Magda Mołek wspomina traumatyczną historię. Została pobita przez obcego mężczyznę
Magda Mołek po raz pierwszy opowiada o traumatycznych wydarzeniach sprzed lat. "Ja pamiętam tylko ten moment. Ktoś mnie ciągnie za ramię, obraca i z całej siły uderza w twarz" – wyznała. Jak do tego doszło i jak ta sytuacja wpłynęła na życie dziennikarki?
Magda Mołek udzieliła wywiadu Malinie Błańskiej, w którym opowiedziała, czym jest dla niej feminizm i jak się w niej kształtował. Dziennikarka na pytanie, jakie wydarzenia najbardziej wpłynęły na jej charakter i sposób myślenia, przytoczyła traumatyczną historię sprzed lat, o której nigdy dotąd nie wspominała w mediach.
Magda Mołek została pobita. Po raz pierwszy opowiada o dramatycznych wydarzeniach
Na początku rozmowy Magda Mołek podzieliła się z dziennikarką i jej widzami swoim sposobem postrzegania feminizmu. – Feminizm jest czystym sercem dbającym o człowieka, o równość. Gdy ktoś jest słabszy, to ja wyciągam do niego rękę – czy to jest kobieta, nieheteronormatywna osoba, dziecko czy osoba starsza. Potrzebujący są ludźmi z kręgu, którym zajmuje się feminizm. (...) To jest globalne dbanie o dobrostan każdego, kto tego potrzebuje" – przyznała.
Chwilę później dziennikarka zapytana przez Błańską, czy pamięta drogę do swojego feminizmu, przytoczyła traumatyczną historię sprzed lat. – Nigdy nikomu o tym nie opowiadałam – zaczęła Mołek.

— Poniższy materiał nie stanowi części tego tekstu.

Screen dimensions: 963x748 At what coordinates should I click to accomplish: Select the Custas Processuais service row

– To była chyba ósma klasa szkoły podstawowej. Po lekcjach poszłyśmy z moją przyjaciółką do perfumerii w moim rodzinnym mieście, do której wtedy zaczęłam zaglądać częściej, bo chciałam kupować sobie jakieś drobiazgi – wspomina.
– Przechodziłyśmy obok jednego z kościołów, który stał przy głównym deptaku w mojej rodzinnej Legnicy. Tam siedziała taka grupka lokalnych pijaczków, których mnóstwo było w latach 80., i zostałyśmy zaczepione. Klasyczne, niewybredne słowa – kontynuuje Mołek. – Któryś z nich rzucił jakąś inwektywą w naszą stronę, a ja wspierana przez bardzo mądrego i świadomego ojca odpyskowałam. Ci panowie zamilkli, a my poszłyśmy dalej.

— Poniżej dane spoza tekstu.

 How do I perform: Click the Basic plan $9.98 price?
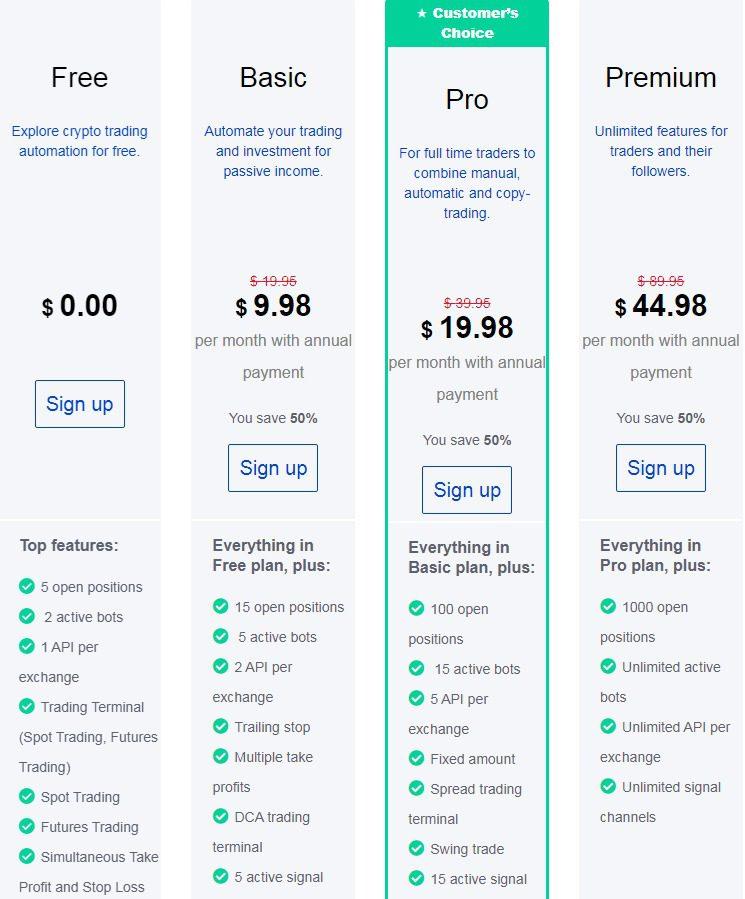point(273,306)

Dalej przyznaje, że pamięta tylko ten moment, kiedy ktoś ją ciągnie za ramię, ona się obraca i z całej siły dostaje w twarz.

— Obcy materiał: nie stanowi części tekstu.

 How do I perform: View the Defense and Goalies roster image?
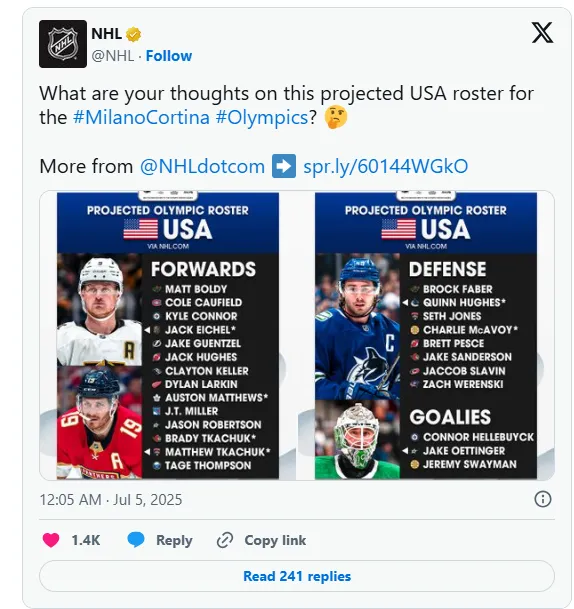click(x=426, y=335)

– Mam 14 lat, stoję na głównym deptaku w mieście, na którym jest pełno ludzi. Jest jakaś popołudniowa godzina, jestem po lekcjach. Może być 14-15 i nie dzieje się nic. Ten człowiek w milczeniu odchodzi, a ja przypominam sobie, że to jest ten jeden z tych, który siedział z tamtymi panami – wspomina dziennikarka. Przez wiele lat ukrywała tę historię przed rodzicami. Na pytanie Błańskiej o to, czy nikt nie zareagował, odpowiedziała: "oczywiście, że nie. Stałam sama z tym piekącym policzkiem".
Zdaniem Mołek ta historia pokazuje, że nieważne, czy jest się kobietą, dziewczynką – jeśli ma się odwagę, by się komuś sprzeciwić, "dostaje się w łeb".